I would love some advice on how to do this better.

Answer 1

I was having the same issue with the same problem (Week 5 of Harvard's CS50 course), but the answers above only got me half of the way there.

Eventually solved it by explicitly assigning the null terminator '\0' to the remaining characters of each word, like so:

    for (int i = 0; i < LENGTH + 1; i++) {
        low[i] = (i < strlen(word)) ? tolower(word[i]) : '\0';
    }

Answer 2

It leaks FILE* you got from fopen. fclose is missing.

This is where valgrind tells you that:

==793== 552 bytes in 1 blocks are still reachable in loss record 1 of 1
==793==    at 0x4C2FB0F: malloc (in /usr/lib/valgrind/vgpreload_memcheck-amd64-linux.so)
==793==    by 0x5258E49: __fopen_internal (iofopen.c:65)
==793==    by 0x5258E49: fopen@@GLIBC_2.2.5 (iofopen.c:89)
==793==    by 0x401211: load (dictionary.c:77)
==793==    by 0x4009B4: main (speller.c:40)

fopen eventually calls malloc to allocate that FILE which must be released with fclose that eventually calls free on that FILE*.

---

Conditional jump or move depends on uninitialised value warning is caused by:

for (int i = 0, n = strlen(word); i <= (n + 1); i++)
    low[i] = tolower(word[i]);

That loop reads one extra character past the zero terminator.

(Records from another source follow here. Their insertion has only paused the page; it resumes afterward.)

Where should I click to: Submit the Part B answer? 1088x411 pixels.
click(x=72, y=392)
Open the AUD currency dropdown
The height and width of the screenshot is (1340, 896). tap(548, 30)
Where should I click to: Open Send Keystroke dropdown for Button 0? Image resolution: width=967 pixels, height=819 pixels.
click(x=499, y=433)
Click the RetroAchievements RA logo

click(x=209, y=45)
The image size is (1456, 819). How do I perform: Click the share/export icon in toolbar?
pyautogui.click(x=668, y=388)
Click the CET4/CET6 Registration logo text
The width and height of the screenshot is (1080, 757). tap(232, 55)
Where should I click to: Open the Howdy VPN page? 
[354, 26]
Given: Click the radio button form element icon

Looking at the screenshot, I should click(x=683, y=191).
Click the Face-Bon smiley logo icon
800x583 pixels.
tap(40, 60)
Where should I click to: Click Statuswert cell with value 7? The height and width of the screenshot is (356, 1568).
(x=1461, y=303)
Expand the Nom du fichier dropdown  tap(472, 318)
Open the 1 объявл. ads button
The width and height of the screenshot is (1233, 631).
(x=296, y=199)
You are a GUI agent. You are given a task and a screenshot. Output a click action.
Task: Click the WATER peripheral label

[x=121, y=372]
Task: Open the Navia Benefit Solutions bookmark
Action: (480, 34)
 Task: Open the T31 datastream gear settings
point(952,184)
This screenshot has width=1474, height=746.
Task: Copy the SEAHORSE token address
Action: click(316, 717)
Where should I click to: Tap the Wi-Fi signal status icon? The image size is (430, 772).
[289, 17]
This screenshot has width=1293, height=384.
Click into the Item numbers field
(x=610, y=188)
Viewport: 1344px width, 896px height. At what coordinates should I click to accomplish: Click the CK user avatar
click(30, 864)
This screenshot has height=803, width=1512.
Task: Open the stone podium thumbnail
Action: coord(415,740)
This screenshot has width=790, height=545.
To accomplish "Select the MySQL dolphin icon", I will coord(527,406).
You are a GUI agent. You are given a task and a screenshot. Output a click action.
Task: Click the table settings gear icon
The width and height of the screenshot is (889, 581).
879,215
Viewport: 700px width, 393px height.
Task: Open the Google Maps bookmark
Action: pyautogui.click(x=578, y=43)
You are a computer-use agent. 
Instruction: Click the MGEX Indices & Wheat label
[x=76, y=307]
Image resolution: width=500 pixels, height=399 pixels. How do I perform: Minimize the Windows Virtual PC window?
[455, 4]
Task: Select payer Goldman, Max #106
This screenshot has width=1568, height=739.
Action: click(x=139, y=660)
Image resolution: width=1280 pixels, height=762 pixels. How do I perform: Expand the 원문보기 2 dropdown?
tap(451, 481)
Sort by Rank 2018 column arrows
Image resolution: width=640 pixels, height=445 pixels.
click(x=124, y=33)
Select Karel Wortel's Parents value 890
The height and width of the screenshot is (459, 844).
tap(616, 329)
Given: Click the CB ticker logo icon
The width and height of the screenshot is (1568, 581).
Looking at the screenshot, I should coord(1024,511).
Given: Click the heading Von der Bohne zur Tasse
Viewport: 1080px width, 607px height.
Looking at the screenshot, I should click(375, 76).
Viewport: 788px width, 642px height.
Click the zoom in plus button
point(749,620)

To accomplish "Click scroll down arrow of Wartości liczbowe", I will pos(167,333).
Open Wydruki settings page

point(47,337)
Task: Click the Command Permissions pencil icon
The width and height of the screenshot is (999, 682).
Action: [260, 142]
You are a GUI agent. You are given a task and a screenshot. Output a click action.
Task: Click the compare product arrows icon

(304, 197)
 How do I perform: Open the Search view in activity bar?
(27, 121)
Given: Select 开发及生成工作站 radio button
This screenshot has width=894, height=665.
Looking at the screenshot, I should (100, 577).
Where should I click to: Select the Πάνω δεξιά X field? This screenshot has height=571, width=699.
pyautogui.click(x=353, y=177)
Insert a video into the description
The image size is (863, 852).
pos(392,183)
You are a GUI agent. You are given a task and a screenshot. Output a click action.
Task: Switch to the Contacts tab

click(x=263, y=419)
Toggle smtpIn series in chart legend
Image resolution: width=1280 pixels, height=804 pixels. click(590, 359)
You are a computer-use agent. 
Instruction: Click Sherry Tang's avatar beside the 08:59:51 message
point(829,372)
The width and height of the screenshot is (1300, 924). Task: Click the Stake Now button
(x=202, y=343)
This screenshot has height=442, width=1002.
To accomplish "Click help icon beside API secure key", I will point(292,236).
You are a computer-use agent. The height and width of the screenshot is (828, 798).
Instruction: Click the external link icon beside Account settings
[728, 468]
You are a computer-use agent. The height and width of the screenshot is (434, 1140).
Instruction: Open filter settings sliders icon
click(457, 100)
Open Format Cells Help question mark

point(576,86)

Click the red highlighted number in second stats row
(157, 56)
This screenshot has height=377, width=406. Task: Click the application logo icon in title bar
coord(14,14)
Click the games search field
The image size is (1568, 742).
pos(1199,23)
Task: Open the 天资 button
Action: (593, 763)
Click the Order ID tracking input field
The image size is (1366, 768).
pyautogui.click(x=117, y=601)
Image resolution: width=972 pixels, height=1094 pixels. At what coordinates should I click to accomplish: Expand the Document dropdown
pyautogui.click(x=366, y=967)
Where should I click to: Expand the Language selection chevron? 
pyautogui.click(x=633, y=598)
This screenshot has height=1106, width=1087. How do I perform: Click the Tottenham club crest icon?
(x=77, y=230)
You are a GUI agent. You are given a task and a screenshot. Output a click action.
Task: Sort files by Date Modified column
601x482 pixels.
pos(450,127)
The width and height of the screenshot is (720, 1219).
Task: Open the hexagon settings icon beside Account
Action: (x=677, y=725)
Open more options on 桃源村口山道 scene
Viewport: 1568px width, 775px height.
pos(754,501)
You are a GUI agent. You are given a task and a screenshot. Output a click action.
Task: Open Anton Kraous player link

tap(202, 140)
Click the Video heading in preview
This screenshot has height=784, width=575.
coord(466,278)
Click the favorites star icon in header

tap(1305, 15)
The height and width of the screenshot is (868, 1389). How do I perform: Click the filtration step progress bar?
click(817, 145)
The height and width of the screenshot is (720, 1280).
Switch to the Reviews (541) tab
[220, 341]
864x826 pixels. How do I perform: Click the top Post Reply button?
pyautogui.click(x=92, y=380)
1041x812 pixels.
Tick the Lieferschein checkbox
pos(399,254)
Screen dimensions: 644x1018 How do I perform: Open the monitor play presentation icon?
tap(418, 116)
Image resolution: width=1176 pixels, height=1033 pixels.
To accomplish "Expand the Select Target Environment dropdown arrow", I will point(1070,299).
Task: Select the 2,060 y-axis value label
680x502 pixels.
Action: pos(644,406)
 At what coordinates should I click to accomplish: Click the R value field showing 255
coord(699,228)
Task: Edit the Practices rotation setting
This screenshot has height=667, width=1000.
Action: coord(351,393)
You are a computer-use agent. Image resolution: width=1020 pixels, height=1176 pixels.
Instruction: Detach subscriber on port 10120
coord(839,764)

It needs a fix: either i <= n or i < (n + 1).

Answer 3

You make a big array of pointers here

node *table[N];

But you never set that array to NULL.

Then you do all kinds of stuff on that array assuming it has been initialized.

Answer 4

> ==793== 552 bytes in 1 blocks are still reachable in loss record 1 of 1
> ==793==    at 0x4C2FB0F: malloc (in /usr/lib/valgrind/vgpreload_memcheck-amd64-linux.so)
> ==793==    by 0x5258E49: __fopen_internal (iofopen.c:65)
> ==793==    by 0x5258E49: fopen@@GLIBC_2.2.5 (iofopen.c:89)
> ==793==    by 0x401211: load (dictionary.c:77)
> ==793==    by 0x4009B4: main (speller.c:40)

The leak is coming from fopen because you aren't calling fclose.